# The data
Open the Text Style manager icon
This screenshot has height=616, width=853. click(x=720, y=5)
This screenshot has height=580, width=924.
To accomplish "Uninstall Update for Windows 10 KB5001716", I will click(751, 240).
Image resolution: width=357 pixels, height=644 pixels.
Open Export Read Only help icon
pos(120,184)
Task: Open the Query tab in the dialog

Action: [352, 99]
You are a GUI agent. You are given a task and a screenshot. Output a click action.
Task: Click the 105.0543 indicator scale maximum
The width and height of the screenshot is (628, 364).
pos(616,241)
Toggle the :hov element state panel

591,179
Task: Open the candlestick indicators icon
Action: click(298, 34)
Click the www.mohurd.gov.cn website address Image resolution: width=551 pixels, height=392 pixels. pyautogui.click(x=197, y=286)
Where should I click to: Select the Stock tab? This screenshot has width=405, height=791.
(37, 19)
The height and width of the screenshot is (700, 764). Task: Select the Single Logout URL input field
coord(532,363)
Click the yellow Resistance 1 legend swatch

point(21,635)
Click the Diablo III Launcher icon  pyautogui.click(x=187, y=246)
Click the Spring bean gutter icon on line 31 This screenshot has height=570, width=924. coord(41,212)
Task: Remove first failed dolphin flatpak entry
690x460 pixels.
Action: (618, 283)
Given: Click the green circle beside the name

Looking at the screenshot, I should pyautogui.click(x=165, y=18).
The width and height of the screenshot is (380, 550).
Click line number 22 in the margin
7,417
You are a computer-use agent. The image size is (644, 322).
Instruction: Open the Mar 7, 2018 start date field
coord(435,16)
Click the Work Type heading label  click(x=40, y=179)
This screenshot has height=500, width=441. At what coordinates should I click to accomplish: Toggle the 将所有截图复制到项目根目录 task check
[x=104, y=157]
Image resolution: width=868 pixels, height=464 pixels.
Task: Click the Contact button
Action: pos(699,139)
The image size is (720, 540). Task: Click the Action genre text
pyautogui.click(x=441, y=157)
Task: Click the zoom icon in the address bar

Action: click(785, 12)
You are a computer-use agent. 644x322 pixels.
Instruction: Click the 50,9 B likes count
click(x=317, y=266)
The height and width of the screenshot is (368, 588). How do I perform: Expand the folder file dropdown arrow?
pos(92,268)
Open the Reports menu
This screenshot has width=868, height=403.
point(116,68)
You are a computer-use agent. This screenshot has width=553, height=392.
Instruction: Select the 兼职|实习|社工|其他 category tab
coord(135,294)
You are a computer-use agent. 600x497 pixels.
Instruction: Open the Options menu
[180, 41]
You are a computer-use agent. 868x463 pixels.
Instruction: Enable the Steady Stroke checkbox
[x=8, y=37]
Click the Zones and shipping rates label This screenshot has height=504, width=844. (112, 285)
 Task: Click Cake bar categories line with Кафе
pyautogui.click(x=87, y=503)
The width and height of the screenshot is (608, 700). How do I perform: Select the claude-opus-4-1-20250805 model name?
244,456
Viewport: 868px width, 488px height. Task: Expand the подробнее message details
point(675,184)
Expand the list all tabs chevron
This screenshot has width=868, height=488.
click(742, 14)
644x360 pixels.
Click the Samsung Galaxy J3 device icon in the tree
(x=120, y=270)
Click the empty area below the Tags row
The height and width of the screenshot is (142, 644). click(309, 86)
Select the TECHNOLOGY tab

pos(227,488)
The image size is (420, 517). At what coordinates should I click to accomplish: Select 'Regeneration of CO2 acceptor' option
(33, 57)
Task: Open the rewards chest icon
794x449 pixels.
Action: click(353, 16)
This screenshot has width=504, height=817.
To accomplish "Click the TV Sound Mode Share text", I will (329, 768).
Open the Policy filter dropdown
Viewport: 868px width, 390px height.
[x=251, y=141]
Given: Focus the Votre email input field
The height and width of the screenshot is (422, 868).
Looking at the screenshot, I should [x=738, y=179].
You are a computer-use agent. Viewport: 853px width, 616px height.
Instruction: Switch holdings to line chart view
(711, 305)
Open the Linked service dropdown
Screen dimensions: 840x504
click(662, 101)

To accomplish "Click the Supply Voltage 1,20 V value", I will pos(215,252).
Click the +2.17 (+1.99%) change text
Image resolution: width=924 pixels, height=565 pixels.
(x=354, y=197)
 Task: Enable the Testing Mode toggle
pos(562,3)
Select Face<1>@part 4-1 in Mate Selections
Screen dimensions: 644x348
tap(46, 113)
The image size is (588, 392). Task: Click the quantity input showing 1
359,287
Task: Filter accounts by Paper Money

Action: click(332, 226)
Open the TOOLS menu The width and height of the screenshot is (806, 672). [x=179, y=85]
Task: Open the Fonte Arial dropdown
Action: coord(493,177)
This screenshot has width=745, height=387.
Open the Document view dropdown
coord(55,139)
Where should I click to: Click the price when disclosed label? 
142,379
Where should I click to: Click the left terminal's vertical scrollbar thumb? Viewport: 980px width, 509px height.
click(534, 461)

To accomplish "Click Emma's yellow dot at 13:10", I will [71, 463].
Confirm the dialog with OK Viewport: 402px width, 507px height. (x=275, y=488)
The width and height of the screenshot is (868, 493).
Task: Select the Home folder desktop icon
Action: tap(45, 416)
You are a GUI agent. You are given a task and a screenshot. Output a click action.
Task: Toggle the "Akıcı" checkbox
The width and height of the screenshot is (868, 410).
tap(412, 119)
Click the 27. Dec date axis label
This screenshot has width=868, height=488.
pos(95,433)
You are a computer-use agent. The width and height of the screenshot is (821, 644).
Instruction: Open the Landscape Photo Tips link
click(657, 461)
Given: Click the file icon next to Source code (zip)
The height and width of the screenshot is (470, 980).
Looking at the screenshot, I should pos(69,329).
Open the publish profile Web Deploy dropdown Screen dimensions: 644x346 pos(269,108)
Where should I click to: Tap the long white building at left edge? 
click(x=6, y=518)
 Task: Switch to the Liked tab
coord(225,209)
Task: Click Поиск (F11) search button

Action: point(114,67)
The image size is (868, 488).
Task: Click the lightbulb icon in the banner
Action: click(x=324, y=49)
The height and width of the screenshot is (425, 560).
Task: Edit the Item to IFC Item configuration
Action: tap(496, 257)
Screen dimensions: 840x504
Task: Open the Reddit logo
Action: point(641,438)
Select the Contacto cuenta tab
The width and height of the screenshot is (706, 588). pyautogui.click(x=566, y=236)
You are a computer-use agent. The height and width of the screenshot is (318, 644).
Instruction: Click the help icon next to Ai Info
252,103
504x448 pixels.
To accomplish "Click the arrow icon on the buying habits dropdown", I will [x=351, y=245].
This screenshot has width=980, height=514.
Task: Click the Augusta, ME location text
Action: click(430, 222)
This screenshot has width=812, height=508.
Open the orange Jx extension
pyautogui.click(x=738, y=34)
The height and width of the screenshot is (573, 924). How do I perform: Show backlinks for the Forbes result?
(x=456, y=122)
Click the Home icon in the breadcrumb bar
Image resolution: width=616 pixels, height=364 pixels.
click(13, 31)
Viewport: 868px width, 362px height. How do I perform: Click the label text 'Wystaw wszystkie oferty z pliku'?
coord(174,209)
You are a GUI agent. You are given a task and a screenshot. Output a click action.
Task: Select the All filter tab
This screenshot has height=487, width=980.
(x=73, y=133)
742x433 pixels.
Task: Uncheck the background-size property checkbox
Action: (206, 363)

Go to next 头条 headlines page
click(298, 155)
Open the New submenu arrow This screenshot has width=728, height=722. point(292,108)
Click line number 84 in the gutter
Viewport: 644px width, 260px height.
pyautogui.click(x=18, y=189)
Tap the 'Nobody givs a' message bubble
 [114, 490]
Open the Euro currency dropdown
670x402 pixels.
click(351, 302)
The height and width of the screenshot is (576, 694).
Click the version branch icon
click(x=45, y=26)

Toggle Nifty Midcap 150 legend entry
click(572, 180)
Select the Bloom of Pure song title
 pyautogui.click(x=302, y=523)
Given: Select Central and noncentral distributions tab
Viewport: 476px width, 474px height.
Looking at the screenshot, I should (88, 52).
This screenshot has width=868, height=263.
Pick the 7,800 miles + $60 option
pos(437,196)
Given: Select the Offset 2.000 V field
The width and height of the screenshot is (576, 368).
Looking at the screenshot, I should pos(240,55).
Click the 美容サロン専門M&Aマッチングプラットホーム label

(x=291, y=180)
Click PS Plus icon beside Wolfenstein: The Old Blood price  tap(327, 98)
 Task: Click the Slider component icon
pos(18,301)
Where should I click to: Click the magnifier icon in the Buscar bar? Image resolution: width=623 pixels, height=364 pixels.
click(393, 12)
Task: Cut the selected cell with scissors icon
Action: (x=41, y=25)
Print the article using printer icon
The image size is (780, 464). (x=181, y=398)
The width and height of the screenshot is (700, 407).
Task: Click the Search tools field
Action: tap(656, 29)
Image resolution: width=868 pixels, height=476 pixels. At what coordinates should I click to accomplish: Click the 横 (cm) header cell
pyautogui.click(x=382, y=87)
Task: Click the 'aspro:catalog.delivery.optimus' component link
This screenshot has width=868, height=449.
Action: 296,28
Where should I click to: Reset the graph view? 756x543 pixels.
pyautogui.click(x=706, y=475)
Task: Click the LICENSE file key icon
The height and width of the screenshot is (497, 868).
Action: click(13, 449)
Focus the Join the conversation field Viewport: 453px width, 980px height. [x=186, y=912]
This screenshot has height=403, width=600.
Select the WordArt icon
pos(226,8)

# Exercise
Which lines run from the first of the listing to the line containing "Task: Click the 105.0543"? Reproduce those exactly, both ends included.

# Reply to the exercise
Open the Text Style manager icon
This screenshot has height=616, width=853. click(x=720, y=5)
This screenshot has height=580, width=924.
To accomplish "Uninstall Update for Windows 10 KB5001716", I will click(751, 240).
Image resolution: width=357 pixels, height=644 pixels.
Open Export Read Only help icon
pos(120,184)
Task: Open the Query tab in the dialog

Action: [352, 99]
You are a GUI agent. You are given a task and a screenshot. Output a click action.
Task: Click the 105.0543 indicator scale maximum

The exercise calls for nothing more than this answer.